_TASK DETAILS_
Set down again exactly the lines of the listing below that fall between the line holding "Texto integral (94, 63)" and the line holding "Read more (54, 1279)", inclusive.

_GIVEN INFORMATION_
──────────
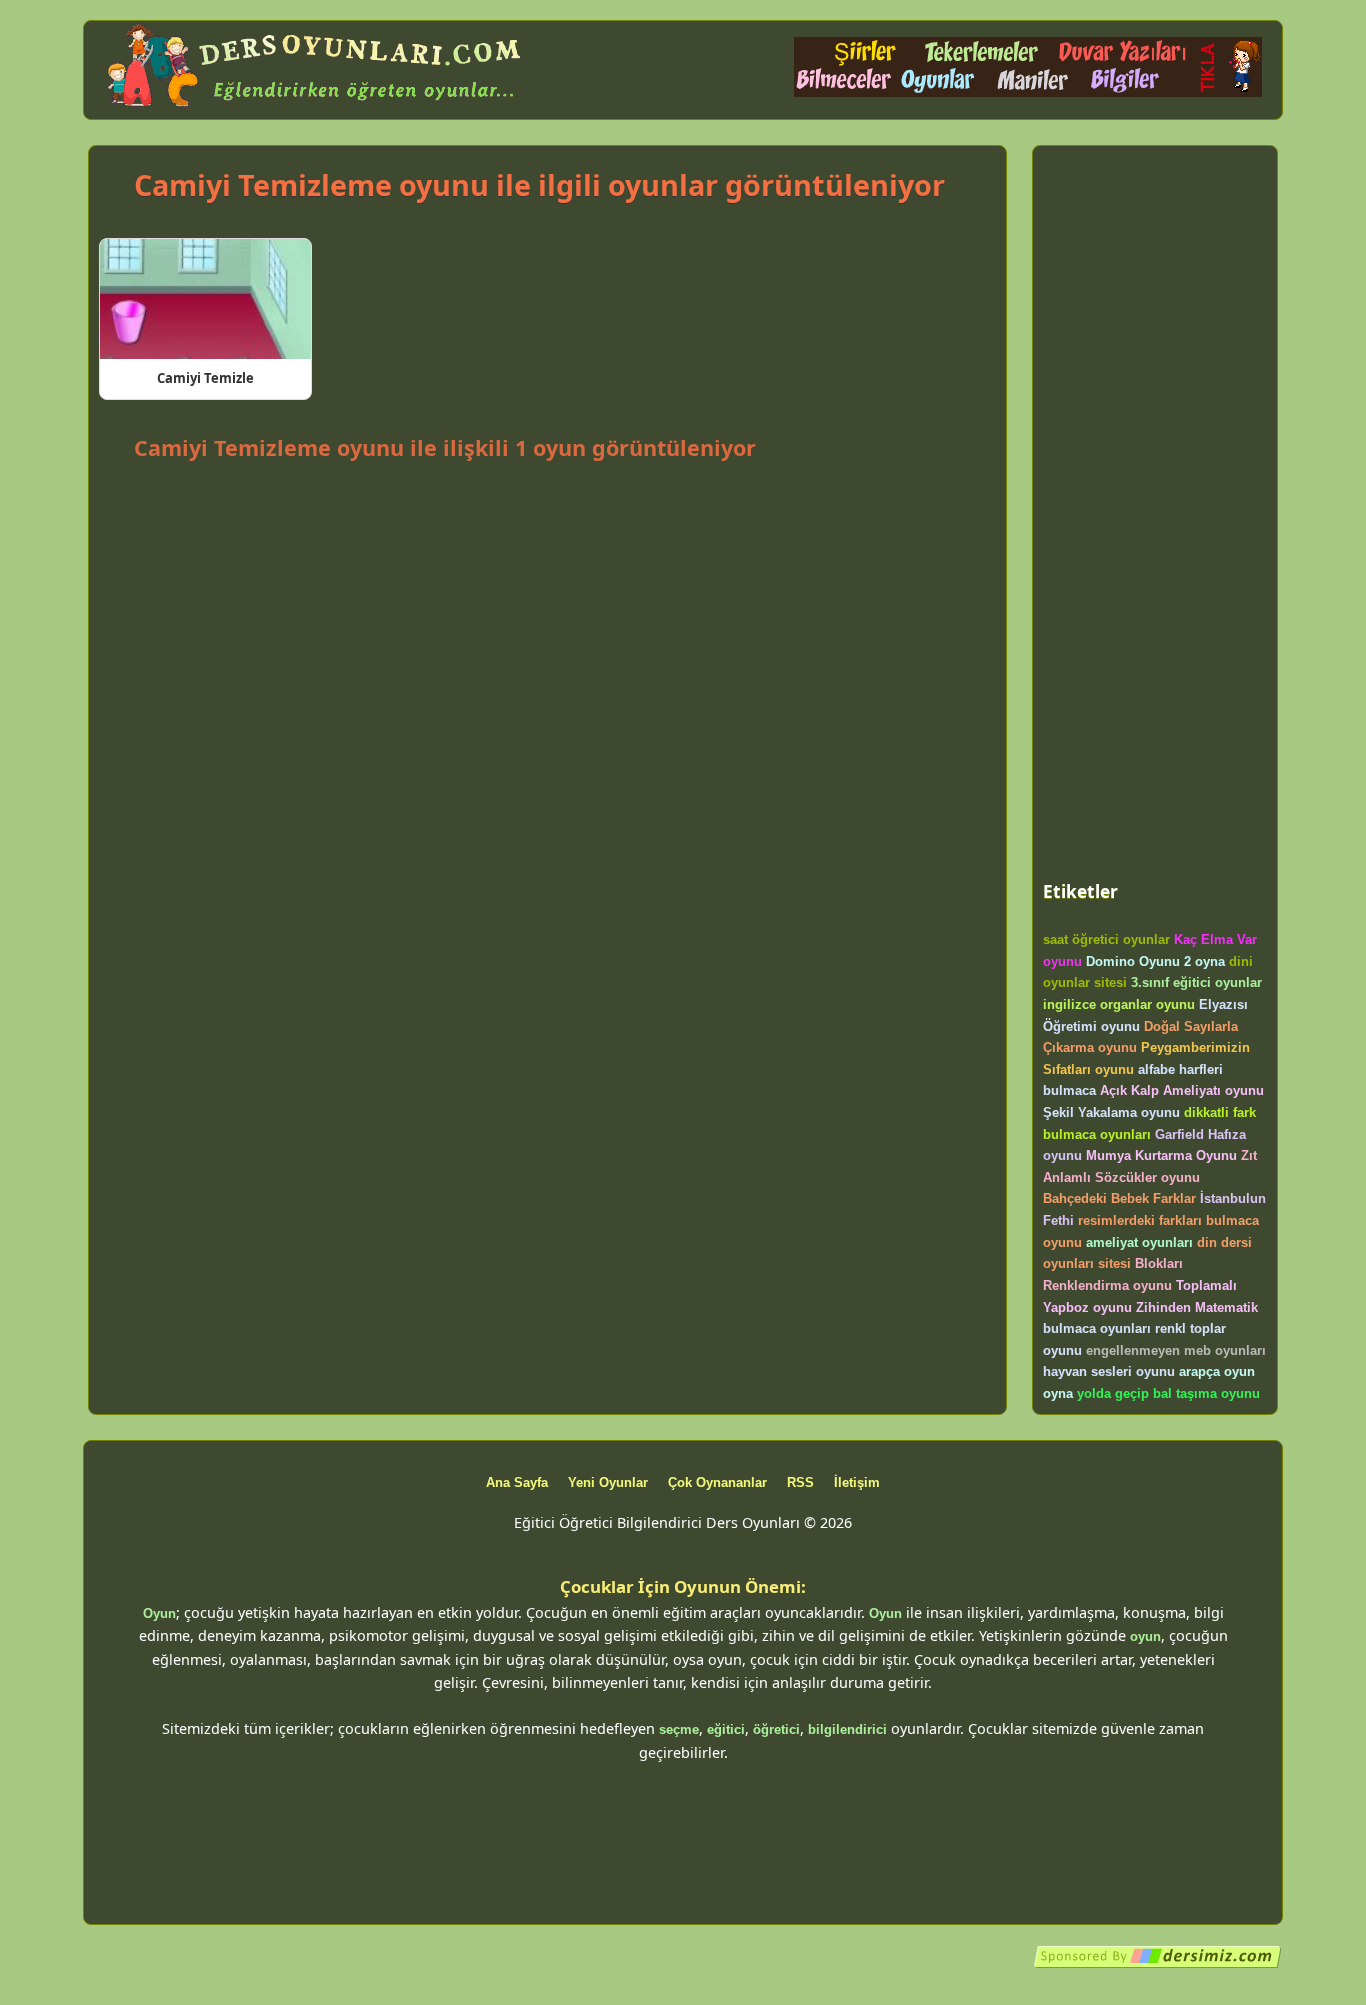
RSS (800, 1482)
──────────
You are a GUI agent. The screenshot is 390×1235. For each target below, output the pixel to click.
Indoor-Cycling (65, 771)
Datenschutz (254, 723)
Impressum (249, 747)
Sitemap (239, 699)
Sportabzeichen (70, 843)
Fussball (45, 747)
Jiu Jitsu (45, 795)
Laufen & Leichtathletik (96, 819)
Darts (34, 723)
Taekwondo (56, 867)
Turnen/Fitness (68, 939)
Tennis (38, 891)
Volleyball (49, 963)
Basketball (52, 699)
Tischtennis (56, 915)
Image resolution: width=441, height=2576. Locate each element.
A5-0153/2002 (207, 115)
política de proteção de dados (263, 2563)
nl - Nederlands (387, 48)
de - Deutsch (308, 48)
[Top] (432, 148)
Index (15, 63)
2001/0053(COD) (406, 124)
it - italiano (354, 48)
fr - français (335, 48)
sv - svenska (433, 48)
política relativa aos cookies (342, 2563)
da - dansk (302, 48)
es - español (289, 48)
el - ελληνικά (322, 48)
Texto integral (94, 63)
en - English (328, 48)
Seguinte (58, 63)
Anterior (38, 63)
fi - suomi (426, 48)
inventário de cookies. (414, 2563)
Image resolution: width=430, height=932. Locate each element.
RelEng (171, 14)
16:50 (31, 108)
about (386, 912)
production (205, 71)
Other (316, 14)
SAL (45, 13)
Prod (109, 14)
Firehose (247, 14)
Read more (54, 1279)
──────────
_RESPONSE AREA_
Texto integral (94, 63)
en - English (328, 48)
Seguinte (58, 63)
Anterior (38, 63)
fi - suomi (426, 48)
inventário de cookies. (414, 2563)
Image resolution: width=430, height=932. Locate each element.
RelEng (171, 14)
16:50 (31, 108)
about (386, 912)
production (205, 71)
Other (316, 14)
SAL (45, 13)
Prod (109, 14)
Firehose (247, 14)
Read more (54, 1279)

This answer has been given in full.